— Instructions for the task —
Please continue the article below on the House Republican newsletter about crimes by undocumented immigrants, picking up after its final sentence.

— Extracted text —
House Republican lawmakers are being encouraged by their party’s leadership to play up gruesome murders, rapes, and other crimes committed by undocumented immigrants in the United States.
In a newsletter sent on Friday, House Republican Conference Chair Rep. Liz Cheney, R-Wyo., provided the caucus and staff with a messaging update that compiled immigrant crimes by date and congressional district. The newsletter is used by the GOP caucus to provide talking points and messaging guidance. The edition of the newsletter dealing with immigrant crimes, which was obtained by The Intercept, offered a messaging opportunity to leverage the government shutdown against House Speaker Nancy Pelosi, D-Calif.
“Speaker Pelosi made one thing clear during the government shutdown: she doesn’t care about the tragic consequences of illegal immigration on American families,” the newsletter says.
Under the header “The Democrats’ far-left immigration agenda has tragic real-world consequences,” the newsletter goes on to list crimes committed over the last two decades.
The list includes alleged crimes and points out which Republican House members’ districts the events took place in. In one case, “an illegal immigrant from El Salvador was charged with murdering four people” in Rep. Mark Amodei’s Nevada district, the newsletter says. In another, it recounts “the story of a 16-year-old, who was killed in 2000 by an illegal immigrant in a car crash on Father’s Day” in Rep. Barry Loudermilk’s Georgia district. Yet another bullet point describes “an illegal immigrant who previously had been deported in 2015 for a felony drug trafficking conviction [who] was charged with first degree rape” in Rep. Gary Palmer’s Alabama district.

— Dataset entries —
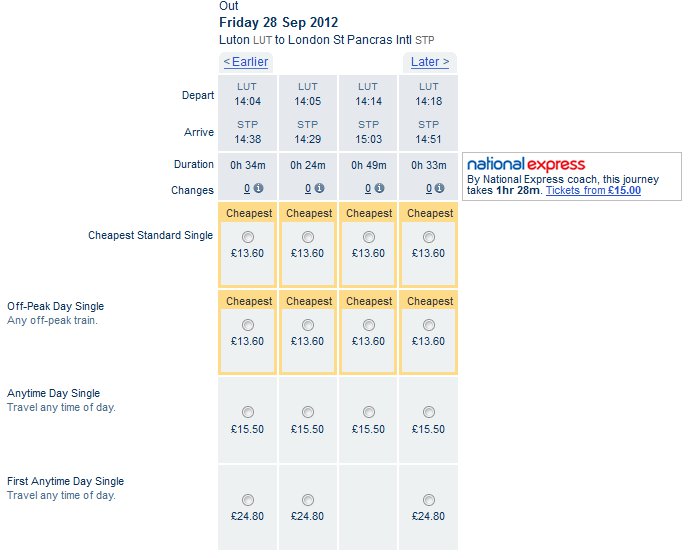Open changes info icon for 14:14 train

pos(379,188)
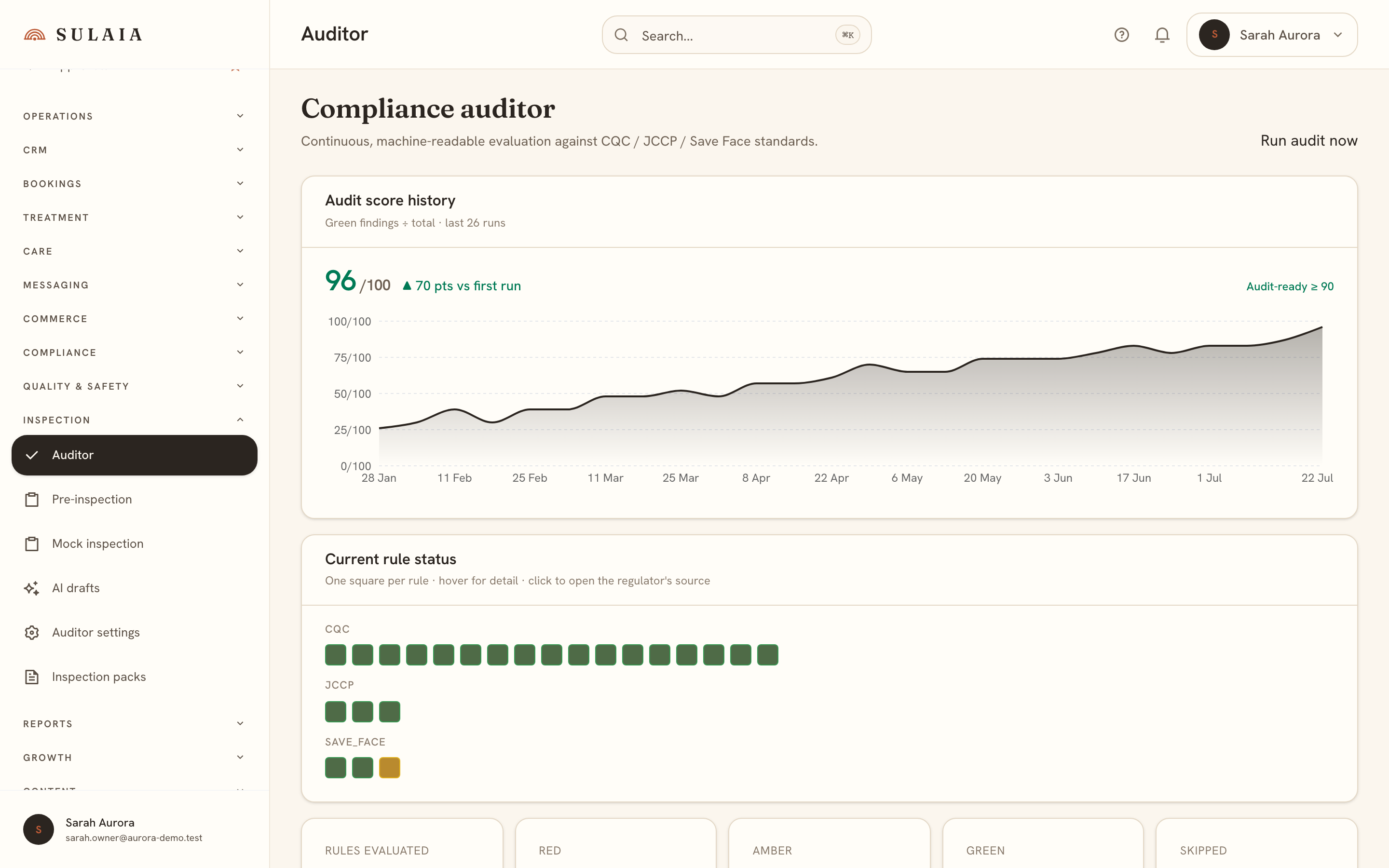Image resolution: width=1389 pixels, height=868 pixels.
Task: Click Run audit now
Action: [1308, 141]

— Your response —
The congressional document mirrors recent tweets by President Donald Trump linking crimes committed by immigrants to the need to expand the wall along the U.S. southern border with Mexico.
Just before the midterm election last year, Trump tweeted a 53-second video featuring Luis Bracamontes boasting about murdering two sheriff’s deputies in 2014. After the clip of Bracamontes, the video flashes text that claims, “Democrats let him into our country … Democrats let him stay.” As independent fact-checkers noted, the message was highly misleading. Bracamontes was deported under both Democratic and Republican administrations.
The House Republican Conference messaging document includes several stories that were simply shared by Republican lawmakers without any names or news stories attached. The House Republican Conference spokesperson declined to comment on the newsletter.
Studies have consistently shown that crime rates are actually lower among foreign immigrants than among native-born Americans. But the strategy does not appear to be a fair-minded discussion of immigration policy — or crime, for that matter.
Across the world, demagogues have deftly exploited bigotry to whip up anger using incidents of murder and rape. Increasingly, social media has become an effective way to weaponize tragic acts and use them for partisan political goals. In Germany, the far-right Alternative for Germany party has singularly focused on several cases of murders committed by refugees to intensify hatred of Middle Eastern immigrants. In Myanmar, lurid stories posted on Facebook detailing purported acts of rape and murder by the Muslim Rohingya minority against the Buddhist majority were used to justify a brutal ethnic cleaning in the northwest Rakhine State. In some cases, the stories were false. Viral stories that focus on the identity of killers to stoke ethnic tension can also be found in India, Sri Lanka, Nigeria, and beyond.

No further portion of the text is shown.